DEFLAGRACIÓN

Era una noche de verano diferente. Esa noche vi por primera vez relámpagos y truenos en el cielo de Lima, una lluvia de gotas gordas y pesadas que se precipitaron de bruces sobre mí, acompañado con ese olor a mar tan recurrente, pero lo extraño y particular eran los estruendos, descargas y gotones de lluvia. Todo ese cóctel marino y tempestuoso que me tocó vivir a mis doce años. Fue ese el preámbulo, la introducción, la presentación dramática de un evento desafortunado que púde evitar, porque como todos sabemos, nada puede ser más premonitorio y definitivo que una tormenta con relámpagos, truenos y lluvia. El escenario perfecto para un asesino en serie, la música favorita del psicópata, el incienso que prepara el ambiente del violador.
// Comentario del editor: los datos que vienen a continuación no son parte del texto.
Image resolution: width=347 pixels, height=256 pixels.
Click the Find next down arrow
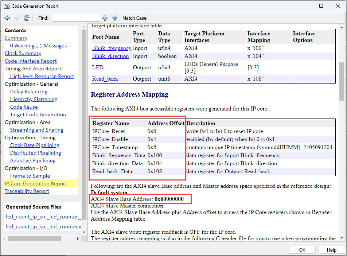[115, 18]
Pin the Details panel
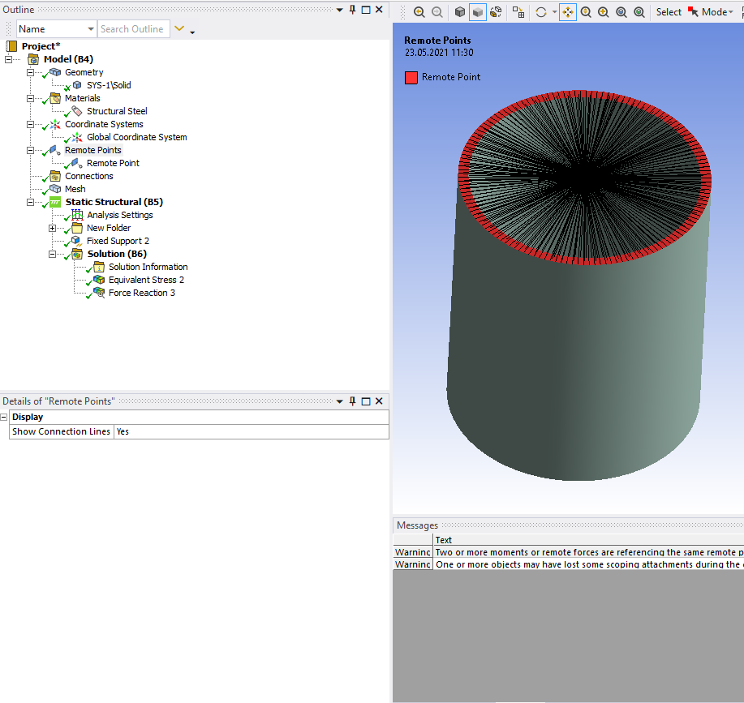Viewport: 744px width, 703px height. pos(352,401)
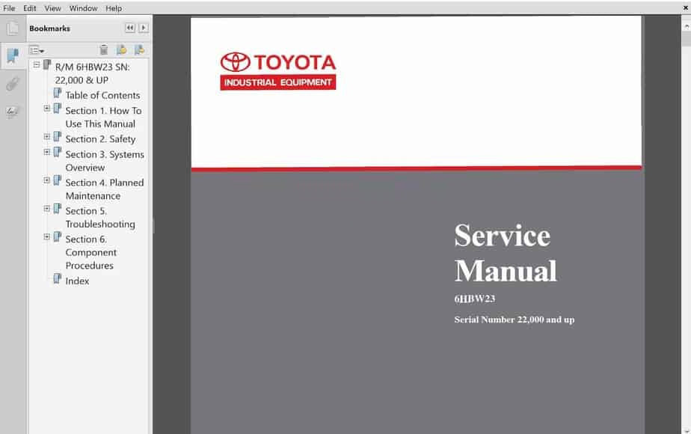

Había caminado casi diez cuadras, vestido con esa sotana infausta que me abrigó durante el trayecto a  casa de mis abuelos. Esa noche tan inaudita me llenaba de angustia y moría de miedo porque noches así nunca había vivido, mi mente proyectaba un desastre, el fin del mundo quizás. Mientras caminaba miraba la luna, estaba llena e inflamada, de color hueso y dejaba ver en su núcleo unas siluetas, algunas parecían caras amargádas, otras parecían la sombra de una pareja enamorada tomando el té en una pequeña mesita, y otras parecian dar una mamada. Cuando tenía ocho años, yo estaba sugestionado con la idea de que la luna de miel era eso, un viaje a la luna, donde iban las parejas que se amaban a celebrar su casamiento con una cena romántica, el lugar más romántico que se pueda sospechar (adoptando una posición llena de sensiblería), pero siendo realistas no tiene nada de romántico un pedazo de tierra fría y desolada en la que sin duda seria el escenario propicio para rodar un film sobre la divina comedia.